The decedent died, testate, on August 17, 2008, survived by two daughters (the petitioner and the respondent, respectively), and three grandchildren. Pursuant to the pertinent provisions of his will, the decedent created generation skipping trusts (GST) for the benefit of his grandchildren and devised and bequeathed the residue of his estate in equal shares to his daughters. Upon admission of the decedent’s will to probate, letters testamentary and of trusteeship issued to the petitioner and the respondent, as the nominated executors and trustees thereunder.
Among the decedent’s assets at death were two LLC’s. Within a year after his death, a 10% interest in the entities was distributed to the petitioner and respondent, as beneficiaries, and $150,000 was deposited into each of the GST trusts in partial satisfaction of the bequests to the grandchildren. Thereafter, disagreements arose between the co-fiduciaries regarding distribution of the estate, which resulted in a July, 2011 agreement signed by all the beneficiaries, and the co-fiduciaries in their roles as trustees.
Nevertheless, the disputes between the co-fiduciaries continued. A little over a year after the agreement was signed, one of the LLCs sold its primary asset, and the petitioner, over objection by the respondent, instructed the managing member to allocate and distribute the estate’s shares in the company in accordance with the agreement. Further, the respondent refused to make distributions from the GST trusts to the grandchildren, and to create additional GST trust accounts for the grandchildren in order to comport with the FDIC limit. Additionally, the co-fiduciaries disagreed with respect to the filing of the estate tax return and payment of estate taxes, causing the petitioner to seek an order of the court to permit the payment of taxes.
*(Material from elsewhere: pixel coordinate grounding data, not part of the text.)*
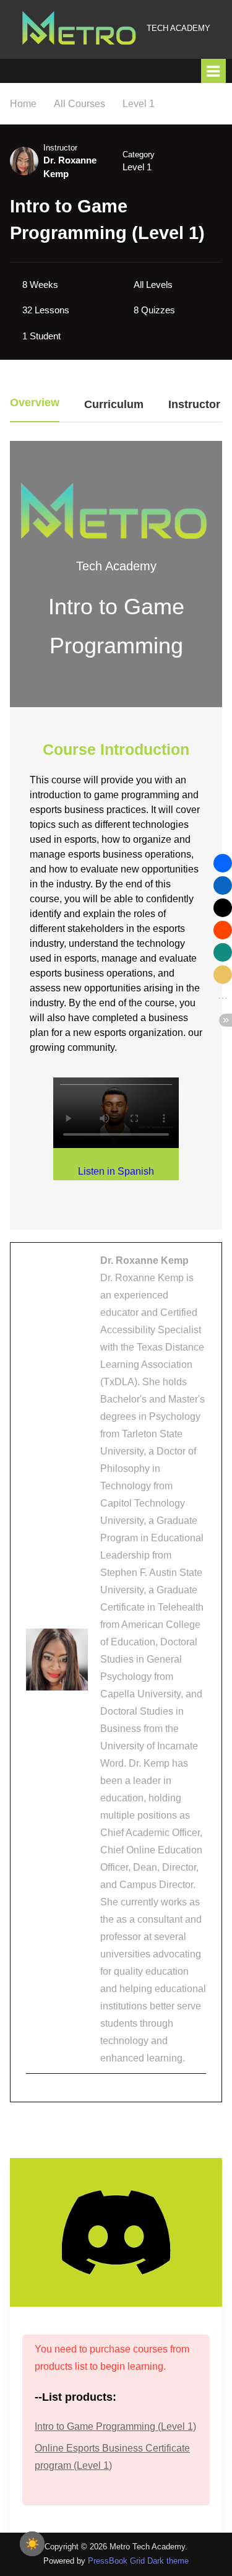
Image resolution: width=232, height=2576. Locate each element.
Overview (34, 403)
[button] (222, 863)
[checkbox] (32, 2543)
Thereafter, proceedings were instituted by the petitioner to revoke the letters testamentary and of trusteeship issued to the respondent, amongst other things, and the respondent filed proceedings seeking petitioner’s removal, as well as an order compelling the grandchildren to return estate assets representing alleged overfunding of the respective GST trusts and excess cash distributions. The Surrogate’s Court denied both petitions, and the petitioner appealed.
The Court opined that the removal of a fiduciary pursuant to SCPA 711 and 719 must be exercised sparingly, and only where the record demonstrates a danger to the estate or trust administration. To this extent, removal will be ordered when conflict and hostility between co-fiduciaries impedes their stewardship.
The Court noted that the respondent repeatedly refused to countersign the estate tax return and checks in order to avoid penalties and interest being incurred by the decedent’s estate, claiming that the taxes were improperly calculated. To this end, she threatened to sue the estate’s bank for honoring checks for tax payments written by the petitioner, prompting the bank to freeze the estate accounts, and causing the petitioner to seek a court order to have the funds released in an amount sufficient to cover the estate’s tax liabilities.
The Court found that irrespective of her claims that the GST trusts were overfunded, the respondent’s conduct endangered the assets of the estate, and directed her removal as executor.
Further, with respect to her role as co-trustee, the Court found that the respondent placed her own interest above her fiduciary duty to act in the best interests of the GST trusts and their beneficiaries. Indeed, even accepting the respondent’s protestation that her only goal was to fund the trusts properly, the Court concluded that she was required to pursue this goal consistent with her stewardship by distributing funds to the grandchildren, and acceding to the creation of accounts to insure balances were less than the FDIC limits. In view thereof, the Court concluded that the respondent’s conduct thwarted the administration of the trusts, and held that the Surrogate’s Court improvidently exercised its discretion in denying petitioner’s application for her removal.